I refuse to crack first.

I can see you online, you've been online for about an hour now. I'm not going to be the one to crack first. We haven't spoken since June 21st, I just checked. I still have that message saved, even though it makes me want to punch a wall. This whole situation makes me want to punch a wall.

I finally understand what it's like to lose sleep over someone. You're online, just click my name and say "hey," like you always used to. Now you refuse to even try. You know, I took at as a sign when you tagged me in that video you made with the remix of that one song a week ago. I thought that maybe, just maybe, you'd still want to talk to me, but I guess I was wrong.

You have new friends, and I'm stuck.
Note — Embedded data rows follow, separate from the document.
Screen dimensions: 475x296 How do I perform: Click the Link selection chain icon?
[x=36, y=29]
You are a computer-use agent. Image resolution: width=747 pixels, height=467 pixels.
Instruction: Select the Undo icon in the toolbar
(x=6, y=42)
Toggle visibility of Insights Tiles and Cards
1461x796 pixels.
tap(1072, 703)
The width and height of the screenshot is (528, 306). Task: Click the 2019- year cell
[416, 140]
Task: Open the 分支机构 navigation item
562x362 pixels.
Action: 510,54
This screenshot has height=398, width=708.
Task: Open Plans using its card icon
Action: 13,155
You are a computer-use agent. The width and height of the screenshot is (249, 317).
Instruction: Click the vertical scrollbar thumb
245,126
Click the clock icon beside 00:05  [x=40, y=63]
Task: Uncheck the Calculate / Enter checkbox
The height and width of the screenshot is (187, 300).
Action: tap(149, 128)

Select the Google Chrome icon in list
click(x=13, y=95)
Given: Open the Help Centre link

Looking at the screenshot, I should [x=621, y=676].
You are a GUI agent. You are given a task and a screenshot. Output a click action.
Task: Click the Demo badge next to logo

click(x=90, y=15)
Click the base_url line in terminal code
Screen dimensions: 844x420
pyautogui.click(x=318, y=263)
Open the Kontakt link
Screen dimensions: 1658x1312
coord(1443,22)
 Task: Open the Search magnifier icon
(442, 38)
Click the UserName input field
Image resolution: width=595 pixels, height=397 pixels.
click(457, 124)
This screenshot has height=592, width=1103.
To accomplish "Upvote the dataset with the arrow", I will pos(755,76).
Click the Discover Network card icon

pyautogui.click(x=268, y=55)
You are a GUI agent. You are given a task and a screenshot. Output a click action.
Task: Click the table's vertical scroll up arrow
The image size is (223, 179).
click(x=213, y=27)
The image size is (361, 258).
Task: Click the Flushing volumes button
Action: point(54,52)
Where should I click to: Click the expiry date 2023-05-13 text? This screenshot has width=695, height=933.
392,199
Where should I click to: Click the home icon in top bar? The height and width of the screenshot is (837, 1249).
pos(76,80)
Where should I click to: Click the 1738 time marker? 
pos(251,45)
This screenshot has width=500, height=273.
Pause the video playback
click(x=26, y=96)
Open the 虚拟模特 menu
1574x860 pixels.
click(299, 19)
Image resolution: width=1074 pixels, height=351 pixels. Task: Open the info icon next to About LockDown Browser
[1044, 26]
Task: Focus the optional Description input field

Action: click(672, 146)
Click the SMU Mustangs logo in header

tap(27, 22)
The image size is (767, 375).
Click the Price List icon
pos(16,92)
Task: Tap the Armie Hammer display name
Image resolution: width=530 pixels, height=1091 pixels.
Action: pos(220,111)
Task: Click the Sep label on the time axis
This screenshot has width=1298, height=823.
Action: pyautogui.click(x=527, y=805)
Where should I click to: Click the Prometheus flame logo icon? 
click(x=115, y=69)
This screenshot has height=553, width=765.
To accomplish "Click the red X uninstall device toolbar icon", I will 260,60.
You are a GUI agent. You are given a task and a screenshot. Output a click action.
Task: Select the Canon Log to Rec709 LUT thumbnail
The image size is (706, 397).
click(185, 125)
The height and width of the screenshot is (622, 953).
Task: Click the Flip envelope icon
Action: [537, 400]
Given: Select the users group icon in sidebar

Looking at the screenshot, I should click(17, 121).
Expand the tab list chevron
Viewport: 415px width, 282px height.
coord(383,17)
I don't have anyone to talk to anymore because I don't want to whine to anyone else but you. How can I whine to you about you when you're not even talking to me?

I WILL NOT crack. I assure you. I will not send the first message. Not for another week at least. I don't want to have to at all. As long as I've known you, I've known that we're both stubborn. You always end up being more stubborn than me. I always break first, but I don't have it in me to break first this time.

It's just that staring at your name is making it really hard to stay strong. And noticing the other names on the list? I can guess who's taking my place. I hope you're happy because I'm not, at all. I'll never tell you that, though. The satisfaction would only inflate your ego and break me even more. I will not break.